Aufgaben:
**A.** Prüfe für jede der folgenden Aussagen, ob sie mit dem Text über Erziehung und Gefühle übereinstimmt, und antworte jeweils mit Ja oder Nein sowie den entscheidenden Worten des Textes als wörtliches Zitat.
(i) Laut dem Text ist es normal, dass Gefühle von Kindern oft negativ bewertet werden.
(ii) Als typische erzieherische Verhaltensweise, die zur emotionalen Abspaltung erzieht, nennt der Text eine übermäßige Spiegelung von Gefühlen.
(iii) Für das Kind ist es laut dem Text lebensnotwendig, sich die Zuneigung der Eltern zu erhalten.
**B.** Schreibe aus dem Text über Erziehung und Gefühle den Abschnitt ab, der bei den Worten „Untergrabung des Selbst-Bewusst-Seins“ beginnt und nach den Worten „Vermeidung emotionaler Konfrontationen)“ endet.

Vorgegebener Text:
■ ■ ■ ■ ■ ■ ■
Irgendwann aber beginnt der leidliche Erziehungsprozess, in dessen Verlauf das Kind lernt, sich der Erwartungshaltung seiner Eltern anzupassen. Ständig präsente Forderungen (sei brav, ruhig, höflich, nett, niemals wütend) zwingen das Kind, eigene Gefühle zu ignorieren oder sogar abzulehnen. Es gehört leider zur Normalität, dass Gefühle von Kindern oft negativ bewertet, missachtet oder herabgesetzt werden. Eine typische erzieherische Verhaltensweise, die ein Kind zur emotionalen Abspaltung erzieht, ist die mangelnde oder fehlende Spiegelung von Gefühlen (Angst – „Nun hab dich mal nicht so“, Wut – „So was macht ein braves Kind nicht“). Hier wird die Bewertung impliziert, dass dieses Gefühl falsch ist. Da Bewertungen wie richtig und falsch sich in der klassischen Erziehung durch Lob und Strafe ausdrücken, wird das Kind bemüht sein, „richtig“ zu funktionieren. Sich die Zuneigung der Eltern zu erhalten, ist lebensnotwendig für das Kind, infolgedessen wird es bereit sein, einen Teil seiner Empfindungen zu leugnen und eventuell sogar abzuspalten. Die bleibende Botschaft dieser Erziehung ist: Es ist nicht okay, was du fühlst, wie du fühlst und wie du bist. Die Konsequenzen für das Kind sind:

Verlust des Urvertrauens

Untergrabung des Selbst-Bewusst-Seins („Ich will lieber nicht so genau wissen, was in mir vorgeht. Ich habe Angst zu erkennen, dass ich ‚schlecht‘ bin“)

Zerstörung des Selbst-Wert-Gefühls („So wie ich bin, bin ich nicht gut, also können andere mich auch nicht gut finden, sie werden mich ablehnen“)

Verlust der Integrität (Ich-Abwendung)

Emotionale Abspaltung (Verlust der Lebendigkeit, Einschränkung und Untergrabung sozialer Kontakte, Verlust der Bedürfniswahrnehmung durch Vermeidung emotionaler Konfrontationen)

Womit die klassische Erziehung den Weg ebnet, für eine lebenslangen Suche mit dem Ziel, geliebt zu werden, ständig in der Angst, nicht liebenswert genug zu sein und von anderen zurückgewiesen zu werden.
■ ■ ■ ■ ■ ■ ■
(Einträge aus einer Sammlung)

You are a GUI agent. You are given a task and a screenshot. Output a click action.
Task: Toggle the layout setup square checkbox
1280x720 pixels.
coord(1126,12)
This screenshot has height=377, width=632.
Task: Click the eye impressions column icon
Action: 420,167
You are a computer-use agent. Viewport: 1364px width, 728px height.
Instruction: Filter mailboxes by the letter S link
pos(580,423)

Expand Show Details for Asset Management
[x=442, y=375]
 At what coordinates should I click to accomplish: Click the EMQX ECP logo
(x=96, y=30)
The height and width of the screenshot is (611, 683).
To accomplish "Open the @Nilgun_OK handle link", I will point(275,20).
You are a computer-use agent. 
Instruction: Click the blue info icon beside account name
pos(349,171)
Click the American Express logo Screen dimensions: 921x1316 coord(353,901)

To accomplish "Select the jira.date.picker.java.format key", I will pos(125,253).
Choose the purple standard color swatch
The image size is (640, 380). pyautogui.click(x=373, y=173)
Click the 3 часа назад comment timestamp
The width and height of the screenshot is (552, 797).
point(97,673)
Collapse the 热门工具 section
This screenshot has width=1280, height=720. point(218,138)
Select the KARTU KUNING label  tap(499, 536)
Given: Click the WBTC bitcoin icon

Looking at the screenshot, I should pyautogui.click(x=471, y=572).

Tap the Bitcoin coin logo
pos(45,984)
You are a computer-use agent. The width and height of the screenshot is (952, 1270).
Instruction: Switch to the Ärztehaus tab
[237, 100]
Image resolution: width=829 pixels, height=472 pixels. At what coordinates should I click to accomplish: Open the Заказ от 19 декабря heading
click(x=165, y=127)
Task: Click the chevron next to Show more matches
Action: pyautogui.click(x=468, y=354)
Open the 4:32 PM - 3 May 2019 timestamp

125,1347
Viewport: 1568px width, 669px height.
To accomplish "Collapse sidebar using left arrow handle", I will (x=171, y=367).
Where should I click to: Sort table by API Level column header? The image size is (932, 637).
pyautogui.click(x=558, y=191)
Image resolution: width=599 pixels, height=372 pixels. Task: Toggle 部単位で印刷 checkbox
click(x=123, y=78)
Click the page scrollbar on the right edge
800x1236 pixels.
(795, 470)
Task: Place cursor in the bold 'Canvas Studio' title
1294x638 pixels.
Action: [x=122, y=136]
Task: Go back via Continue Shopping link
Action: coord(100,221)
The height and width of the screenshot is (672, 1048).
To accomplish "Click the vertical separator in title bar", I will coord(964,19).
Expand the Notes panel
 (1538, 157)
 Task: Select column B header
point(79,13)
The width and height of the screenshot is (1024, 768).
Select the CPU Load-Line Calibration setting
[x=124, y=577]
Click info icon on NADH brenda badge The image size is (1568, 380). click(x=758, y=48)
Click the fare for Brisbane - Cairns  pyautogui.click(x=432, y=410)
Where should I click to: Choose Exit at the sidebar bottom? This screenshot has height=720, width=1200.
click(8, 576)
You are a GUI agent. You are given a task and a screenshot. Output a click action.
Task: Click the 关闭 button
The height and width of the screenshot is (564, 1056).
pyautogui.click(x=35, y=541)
■ ■ ■ ■ ■ ■ ■
Lösungen:
**A.**
(i) Ja: „Es gehört leider zur Normalität, dass Gefühle von Kindern oft negativ bewertet, missachtet oder herabgesetzt werden.“
(ii) Nein: „die mangelnde oder fehlende Spiegelung von Gefühlen“
(iii) Ja: „Sich die Zuneigung der Eltern zu erhalten, ist lebensnotwendig für das Kind“

**B.**
Untergrabung des Selbst-Bewusst-Seins („Ich will lieber nicht so genau wissen, was in mir vorgeht. Ich habe Angst zu erkennen, dass ich ‚schlecht‘ bin“)

Zerstörung des Selbst-Wert-Gefühls („So wie ich bin, bin ich nicht gut, also können andere mich auch nicht gut finden, sie werden mich ablehnen“)

Verlust der Integrität (Ich-Abwendung)

Emotionale Abspaltung (Verlust der Lebendigkeit, Einschränkung und Untergrabung sozialer Kontakte, Verlust der Bedürfniswahrnehmung durch Vermeidung emotionaler Konfrontationen)